[Excerpts from a dataset]
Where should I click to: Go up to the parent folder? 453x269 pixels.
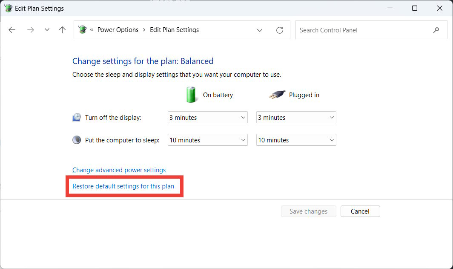62,30
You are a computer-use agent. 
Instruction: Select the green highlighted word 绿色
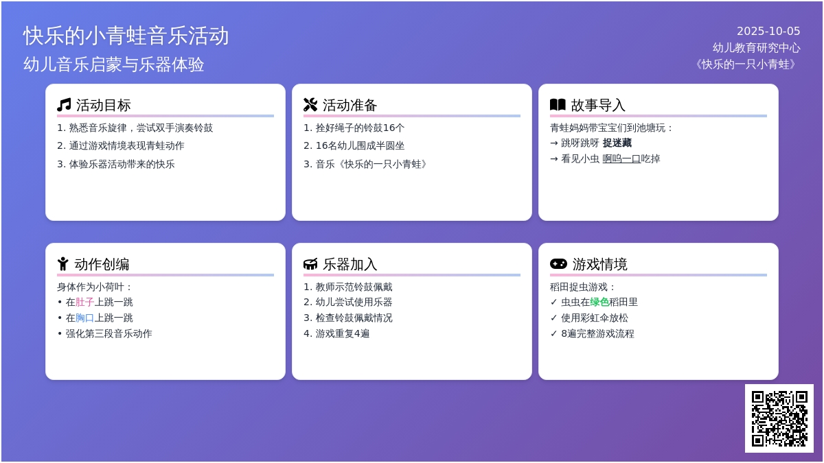(599, 302)
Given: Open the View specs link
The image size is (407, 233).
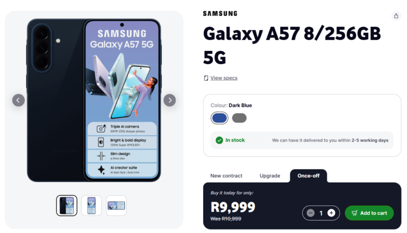Looking at the screenshot, I should click(x=224, y=78).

### [Task item]
Except for the pictures, set down all of the records exactly as they are.

### [Finished task]
Where should I click to: Go up to the parent folder? 453x269 pixels.
62,30
You are a computer-use agent. 
Instruction: Select the green highlighted word 绿色
(599, 302)
Given: Open the View specs link
The image size is (407, 233).
Looking at the screenshot, I should click(x=224, y=78).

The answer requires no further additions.